- **SOURCE EXTRACT**:
My Series Is Complete

November 12, 2014 By Michael J. Bowler Leave a Comment

Once full cover

My final book is available as of today. Once Upon A Time In America brings The Knight Cycle to a close and will be the last book I have in print for a long time. Children of the Knight was never a stand-alone book, but merely the first of five long chapters spanning four eventful years in the lives of my characters and the country as a whole. Once is the chapter that brings the story of Arthur and Lance and the modern-day Knights of the Round Table to a close, and I hope I ended their journey in a way that satisfies readers and engenders within them the feeling that the series was a worthwhile investment of their time.

It has been a long, often bittersweet journey for me in the writing and publishing of these books, but in the aggregate I am proud of my accomplishment. I feel I have greatly improved as a writer and the books get better as they go along. I’m proud that this series addresses issues that most writers tend to shy away from. I’m proud of the themes and messages that youth can take away from this story. I’m proud that the series is not another knockout of “insert title of popular YA book here,” but stands on its own as an original, unique “world.” It’s our world of today, but rather than make it worse and dystopian as so many writers do, my story offers hope that the world and America can get better, and that young people are the ones who will make it better. To do so, youth need to ignore much of what they’ve been taught by the media and their elders. They must join together and be the change they want to see. They must accept and embrace their superficial differences and work together as human beings first, everything else second. In banding together in this way, the youth in my series bring about profound and positive changes for the entire country, and are outstanding role models for any teens who read about them.

- **DIRECTION 1**: Summarize the blog post announcing the completion of The Knight Cycle in two sentences.
- **DIRECTION 2**: Write the next paragraph of the blog post about finishing The Knight Cycle, picking up after its final sentence.

[Entries for locating text and elements]

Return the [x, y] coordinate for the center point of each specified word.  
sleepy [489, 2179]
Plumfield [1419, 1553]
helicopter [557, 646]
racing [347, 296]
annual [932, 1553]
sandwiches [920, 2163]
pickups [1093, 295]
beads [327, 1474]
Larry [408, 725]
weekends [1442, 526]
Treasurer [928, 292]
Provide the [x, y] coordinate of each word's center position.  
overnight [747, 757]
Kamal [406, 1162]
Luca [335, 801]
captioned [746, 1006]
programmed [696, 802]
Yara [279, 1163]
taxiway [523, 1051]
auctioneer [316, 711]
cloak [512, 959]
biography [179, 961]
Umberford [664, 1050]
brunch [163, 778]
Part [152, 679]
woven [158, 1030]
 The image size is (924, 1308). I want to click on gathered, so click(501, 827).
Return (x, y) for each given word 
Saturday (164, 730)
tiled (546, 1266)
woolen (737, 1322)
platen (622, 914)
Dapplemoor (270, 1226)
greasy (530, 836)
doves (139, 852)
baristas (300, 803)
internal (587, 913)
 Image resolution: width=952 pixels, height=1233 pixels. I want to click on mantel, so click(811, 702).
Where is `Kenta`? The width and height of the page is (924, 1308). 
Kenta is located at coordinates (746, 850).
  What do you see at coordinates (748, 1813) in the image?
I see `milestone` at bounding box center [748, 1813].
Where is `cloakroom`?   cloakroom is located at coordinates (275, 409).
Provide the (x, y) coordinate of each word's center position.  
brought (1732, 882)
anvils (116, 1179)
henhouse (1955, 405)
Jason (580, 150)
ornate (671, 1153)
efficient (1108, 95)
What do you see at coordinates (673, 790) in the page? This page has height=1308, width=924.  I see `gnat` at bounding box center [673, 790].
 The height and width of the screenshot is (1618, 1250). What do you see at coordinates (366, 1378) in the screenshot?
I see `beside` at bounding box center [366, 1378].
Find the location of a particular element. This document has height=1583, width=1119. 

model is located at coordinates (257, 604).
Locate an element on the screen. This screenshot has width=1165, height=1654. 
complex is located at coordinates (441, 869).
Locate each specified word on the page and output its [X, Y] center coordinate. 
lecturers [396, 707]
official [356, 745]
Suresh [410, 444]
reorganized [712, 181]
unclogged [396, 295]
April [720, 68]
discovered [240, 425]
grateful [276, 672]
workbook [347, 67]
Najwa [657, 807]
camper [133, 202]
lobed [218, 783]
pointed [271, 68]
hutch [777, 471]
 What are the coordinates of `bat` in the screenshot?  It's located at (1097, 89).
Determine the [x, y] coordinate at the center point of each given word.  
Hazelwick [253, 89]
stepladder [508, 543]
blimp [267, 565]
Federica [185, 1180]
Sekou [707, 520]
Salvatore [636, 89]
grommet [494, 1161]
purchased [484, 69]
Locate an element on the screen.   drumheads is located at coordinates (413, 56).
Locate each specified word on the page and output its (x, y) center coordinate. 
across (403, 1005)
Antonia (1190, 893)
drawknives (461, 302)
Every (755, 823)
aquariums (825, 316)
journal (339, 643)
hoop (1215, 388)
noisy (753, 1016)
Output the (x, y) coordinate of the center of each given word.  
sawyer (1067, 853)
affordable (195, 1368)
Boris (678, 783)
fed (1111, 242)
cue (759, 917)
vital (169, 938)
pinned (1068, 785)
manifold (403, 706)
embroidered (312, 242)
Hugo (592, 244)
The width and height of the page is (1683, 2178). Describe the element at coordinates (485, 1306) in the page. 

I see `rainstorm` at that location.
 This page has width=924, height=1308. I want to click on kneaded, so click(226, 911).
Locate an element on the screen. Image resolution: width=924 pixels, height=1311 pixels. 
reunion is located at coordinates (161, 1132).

- **WRITTEN RESPONSE 1**: Once Upon A Time In America, the fifth and final book of The Knight Cycle, closes the story of Arthur, Lance and the modern-day Knights of the Round Table that began with Children of the Knight. The author calls the journey long and often bittersweet but is proud of the series, which tackles issues many writers avoid and offers youth the hopeful message that by setting aside their differences and working together they can make America better.

- **WRITTEN RESPONSE 2**:
My next blog post will be aimed at those out there who want to be successful authors, especially those who have their first book ready (they think) for publication. I made a lot of mistakes in my attempted journey from writer to author, mistakes I have yet to overcome. Perhaps if I share them with the world at large, other writers will not commit the same errors and will achieve real success.

Writing is difficult and lonely, but also very exciting as the world you envision comes to life on the computer screen before your very eyes. However, going from a writer who has written a story to an author with sufficient readers to make all the time and effort worthwhile is an entirely different story, but it’s really the “big picture,” and in my view what separates a writer from an author.

Because of my mistakes and the fact that self-promotion is an area in which I have zero ability (sadly, no joke there), I have garnered a mere handful of loyal readers. But they are super-loyal and love my series and I love my readers. And I’m grateful to have them. For those readers, and because I always finish what I start, I completed the series and made it available. It is my hope, of course, that word of mouth might eventually bring more people to the story and then those people will bring even more. Writers write so that readers will read, and hopefully enjoy, their work. I am thrilled that those people who have read all five books greatly enjoyed them and loved journeying with the characters, and I thank everyone who has stuck with me along the way.

At present, I have written another novel – a YA horror thriller – that I will shop around. I strongly doubt that it will see the light of day as a published book, but as one of the main themes of my Knight Cycle asserts, hope endures. The writing business is tough. I don’t make claims to being a great writer, but I think I’m a good storyteller. However, my opinion doesn’t count. LOL The marketplace determines the success or failure of any piece of art (I’m greatly stretching the meaning of that word to include my books – Ha!), so time will tell if The Knight Cycle will ever catch on with the reading public, especially the youth for whom it is intended.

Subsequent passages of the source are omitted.